Please update the data below by replacing "GUI agent" with "interface agent", leaving every other part unchanged.

A run of records:

□ □ □ □ □ □ □

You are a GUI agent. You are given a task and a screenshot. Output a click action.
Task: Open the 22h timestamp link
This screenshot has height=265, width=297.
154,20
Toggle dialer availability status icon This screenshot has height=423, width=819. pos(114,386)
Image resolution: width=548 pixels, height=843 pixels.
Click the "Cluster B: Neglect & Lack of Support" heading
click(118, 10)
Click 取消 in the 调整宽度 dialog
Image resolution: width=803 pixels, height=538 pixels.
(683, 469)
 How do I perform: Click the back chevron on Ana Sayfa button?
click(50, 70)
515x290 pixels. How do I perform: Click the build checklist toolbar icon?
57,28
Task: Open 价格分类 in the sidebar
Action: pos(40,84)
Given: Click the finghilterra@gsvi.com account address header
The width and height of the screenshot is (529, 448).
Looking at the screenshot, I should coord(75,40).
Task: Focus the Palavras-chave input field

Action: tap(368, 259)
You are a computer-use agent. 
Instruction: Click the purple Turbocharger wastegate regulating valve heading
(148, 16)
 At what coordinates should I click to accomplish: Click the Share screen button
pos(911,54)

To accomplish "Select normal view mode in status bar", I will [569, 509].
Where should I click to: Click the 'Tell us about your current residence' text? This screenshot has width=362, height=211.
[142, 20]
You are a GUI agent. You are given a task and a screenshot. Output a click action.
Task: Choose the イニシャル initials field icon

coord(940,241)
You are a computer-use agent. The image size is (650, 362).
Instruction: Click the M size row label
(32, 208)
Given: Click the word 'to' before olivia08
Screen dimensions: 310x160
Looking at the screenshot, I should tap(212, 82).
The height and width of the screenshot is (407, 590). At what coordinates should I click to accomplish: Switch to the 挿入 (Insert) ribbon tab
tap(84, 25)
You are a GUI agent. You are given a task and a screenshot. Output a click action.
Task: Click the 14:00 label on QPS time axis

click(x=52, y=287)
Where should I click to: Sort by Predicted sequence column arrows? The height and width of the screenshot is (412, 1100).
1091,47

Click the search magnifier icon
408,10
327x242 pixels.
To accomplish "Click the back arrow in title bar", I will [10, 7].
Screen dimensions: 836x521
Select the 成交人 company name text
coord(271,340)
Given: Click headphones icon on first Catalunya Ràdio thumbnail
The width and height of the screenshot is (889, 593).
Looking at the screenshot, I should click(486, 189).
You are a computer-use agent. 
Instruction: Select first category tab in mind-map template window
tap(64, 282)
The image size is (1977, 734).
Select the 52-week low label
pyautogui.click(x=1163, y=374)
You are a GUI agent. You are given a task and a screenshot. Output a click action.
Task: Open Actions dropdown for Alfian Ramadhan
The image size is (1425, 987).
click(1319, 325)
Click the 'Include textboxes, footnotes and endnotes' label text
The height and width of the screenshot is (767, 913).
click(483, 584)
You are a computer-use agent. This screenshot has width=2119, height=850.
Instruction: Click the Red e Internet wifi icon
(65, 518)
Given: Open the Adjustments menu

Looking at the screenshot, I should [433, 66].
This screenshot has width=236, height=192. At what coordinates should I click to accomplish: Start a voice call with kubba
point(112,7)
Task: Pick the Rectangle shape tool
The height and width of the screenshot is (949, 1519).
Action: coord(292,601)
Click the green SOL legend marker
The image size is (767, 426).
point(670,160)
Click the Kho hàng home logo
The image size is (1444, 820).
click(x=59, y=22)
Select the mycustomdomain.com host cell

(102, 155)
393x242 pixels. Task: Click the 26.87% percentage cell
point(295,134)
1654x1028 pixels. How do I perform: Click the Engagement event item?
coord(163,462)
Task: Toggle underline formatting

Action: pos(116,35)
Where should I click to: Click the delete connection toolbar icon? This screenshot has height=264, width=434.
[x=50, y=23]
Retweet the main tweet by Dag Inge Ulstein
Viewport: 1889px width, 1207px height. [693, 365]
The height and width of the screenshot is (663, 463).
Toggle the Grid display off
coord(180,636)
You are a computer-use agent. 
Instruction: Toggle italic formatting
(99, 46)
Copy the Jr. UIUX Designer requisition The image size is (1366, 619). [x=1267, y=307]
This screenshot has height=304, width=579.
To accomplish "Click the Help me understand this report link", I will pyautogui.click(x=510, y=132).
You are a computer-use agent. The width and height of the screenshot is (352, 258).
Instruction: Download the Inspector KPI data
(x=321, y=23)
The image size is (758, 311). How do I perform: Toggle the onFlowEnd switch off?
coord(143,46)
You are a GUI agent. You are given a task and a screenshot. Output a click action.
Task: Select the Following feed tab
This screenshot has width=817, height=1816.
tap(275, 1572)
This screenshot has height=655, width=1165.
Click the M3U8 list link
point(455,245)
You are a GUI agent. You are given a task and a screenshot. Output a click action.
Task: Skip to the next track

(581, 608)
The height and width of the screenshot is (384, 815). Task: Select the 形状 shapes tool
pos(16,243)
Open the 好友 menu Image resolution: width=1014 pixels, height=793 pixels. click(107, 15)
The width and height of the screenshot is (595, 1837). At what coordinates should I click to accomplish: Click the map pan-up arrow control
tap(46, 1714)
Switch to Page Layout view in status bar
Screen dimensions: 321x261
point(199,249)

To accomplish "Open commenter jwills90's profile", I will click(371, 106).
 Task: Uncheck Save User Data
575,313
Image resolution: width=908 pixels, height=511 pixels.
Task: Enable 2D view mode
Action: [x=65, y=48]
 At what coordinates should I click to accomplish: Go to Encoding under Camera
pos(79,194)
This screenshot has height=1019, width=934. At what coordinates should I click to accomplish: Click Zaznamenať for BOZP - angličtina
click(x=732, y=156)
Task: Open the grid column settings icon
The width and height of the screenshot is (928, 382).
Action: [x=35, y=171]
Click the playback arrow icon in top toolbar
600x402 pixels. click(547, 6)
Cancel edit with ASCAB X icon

□ □ □ □ □ □ □

RESPONSE BELOW:
You are a interface agent. You are given a task and a screenshot. Output a click action.
Task: Open the 22h timestamp link
This screenshot has height=265, width=297.
154,20
Toggle dialer availability status icon This screenshot has height=423, width=819. pos(114,386)
Image resolution: width=548 pixels, height=843 pixels.
Click the "Cluster B: Neglect & Lack of Support" heading
click(118, 10)
Click 取消 in the 调整宽度 dialog
Image resolution: width=803 pixels, height=538 pixels.
(683, 469)
 How do I perform: Click the back chevron on Ana Sayfa button?
click(50, 70)
515x290 pixels. How do I perform: Click the build checklist toolbar icon?
57,28
Task: Open 价格分类 in the sidebar
Action: pos(40,84)
Given: Click the finghilterra@gsvi.com account address header
The width and height of the screenshot is (529, 448).
Looking at the screenshot, I should coord(75,40).
Task: Focus the Palavras-chave input field

Action: tap(368, 259)
You are a computer-use agent. 
Instruction: Click the purple Turbocharger wastegate regulating valve heading
(148, 16)
 At what coordinates should I click to accomplish: Click the Share screen button
pos(911,54)

To accomplish "Select normal view mode in status bar", I will [569, 509].
Where should I click to: Click the 'Tell us about your current residence' text? This screenshot has width=362, height=211.
[142, 20]
You are a interface agent. You are given a task and a screenshot. Output a click action.
Task: Choose the イニシャル initials field icon

coord(940,241)
You are a computer-use agent. The image size is (650, 362).
Instruction: Click the M size row label
(32, 208)
Given: Click the word 'to' before olivia08
Screen dimensions: 310x160
Looking at the screenshot, I should tap(212, 82).
The height and width of the screenshot is (407, 590). At what coordinates should I click to accomplish: Switch to the 挿入 (Insert) ribbon tab
tap(84, 25)
You are a interface agent. You are given a task and a screenshot. Output a click action.
Task: Click the 14:00 label on QPS time axis

click(x=52, y=287)
Where should I click to: Sort by Predicted sequence column arrows? The height and width of the screenshot is (412, 1100).
1091,47

Click the search magnifier icon
408,10
327x242 pixels.
To accomplish "Click the back arrow in title bar", I will [10, 7].
Screen dimensions: 836x521
Select the 成交人 company name text
coord(271,340)
Given: Click headphones icon on first Catalunya Ràdio thumbnail
The width and height of the screenshot is (889, 593).
Looking at the screenshot, I should click(486, 189).
You are a computer-use agent. 
Instruction: Select first category tab in mind-map template window
tap(64, 282)
The image size is (1977, 734).
Select the 52-week low label
pyautogui.click(x=1163, y=374)
You are a interface agent. You are given a task and a screenshot. Output a click action.
Task: Open Actions dropdown for Alfian Ramadhan
The image size is (1425, 987).
click(1319, 325)
Click the 'Include textboxes, footnotes and endnotes' label text
The height and width of the screenshot is (767, 913).
click(483, 584)
You are a computer-use agent. This screenshot has width=2119, height=850.
Instruction: Click the Red e Internet wifi icon
(65, 518)
Given: Open the Adjustments menu

Looking at the screenshot, I should [433, 66].
This screenshot has width=236, height=192. At what coordinates should I click to accomplish: Start a voice call with kubba
point(112,7)
Task: Pick the Rectangle shape tool
The height and width of the screenshot is (949, 1519).
Action: coord(292,601)
Click the green SOL legend marker
The image size is (767, 426).
point(670,160)
Click the Kho hàng home logo
The image size is (1444, 820).
click(x=59, y=22)
Select the mycustomdomain.com host cell

(102, 155)
393x242 pixels. Task: Click the 26.87% percentage cell
point(295,134)
1654x1028 pixels. How do I perform: Click the Engagement event item?
coord(163,462)
Task: Toggle underline formatting

Action: pos(116,35)
Where should I click to: Click the delete connection toolbar icon? This screenshot has height=264, width=434.
[x=50, y=23]
Retweet the main tweet by Dag Inge Ulstein
Viewport: 1889px width, 1207px height. [693, 365]
The height and width of the screenshot is (663, 463).
Toggle the Grid display off
coord(180,636)
You are a computer-use agent. 
Instruction: Toggle italic formatting
(99, 46)
Copy the Jr. UIUX Designer requisition The image size is (1366, 619). [x=1267, y=307]
This screenshot has height=304, width=579.
To accomplish "Click the Help me understand this report link", I will pyautogui.click(x=510, y=132).
You are a computer-use agent. The width and height of the screenshot is (352, 258).
Instruction: Download the Inspector KPI data
(x=321, y=23)
The image size is (758, 311). How do I perform: Toggle the onFlowEnd switch off?
coord(143,46)
You are a interface agent. You are given a task and a screenshot. Output a click action.
Task: Select the Following feed tab
This screenshot has width=817, height=1816.
tap(275, 1572)
This screenshot has height=655, width=1165.
Click the M3U8 list link
point(455,245)
You are a interface agent. You are given a task and a screenshot. Output a click action.
Task: Skip to the next track

(581, 608)
The height and width of the screenshot is (384, 815). Task: Select the 形状 shapes tool
pos(16,243)
Open the 好友 menu Image resolution: width=1014 pixels, height=793 pixels. click(107, 15)
The width and height of the screenshot is (595, 1837). At what coordinates should I click to accomplish: Click the map pan-up arrow control
tap(46, 1714)
Switch to Page Layout view in status bar
Screen dimensions: 321x261
point(199,249)

To accomplish "Open commenter jwills90's profile", I will click(371, 106).
 Task: Uncheck Save User Data
575,313
Image resolution: width=908 pixels, height=511 pixels.
Task: Enable 2D view mode
Action: [x=65, y=48]
 At what coordinates should I click to accomplish: Go to Encoding under Camera
pos(79,194)
This screenshot has height=1019, width=934. At what coordinates should I click to accomplish: Click Zaznamenať for BOZP - angličtina
click(x=732, y=156)
Task: Open the grid column settings icon
The width and height of the screenshot is (928, 382).
Action: [x=35, y=171]
Click the playback arrow icon in top toolbar
600x402 pixels. click(547, 6)
Cancel edit with ASCAB X icon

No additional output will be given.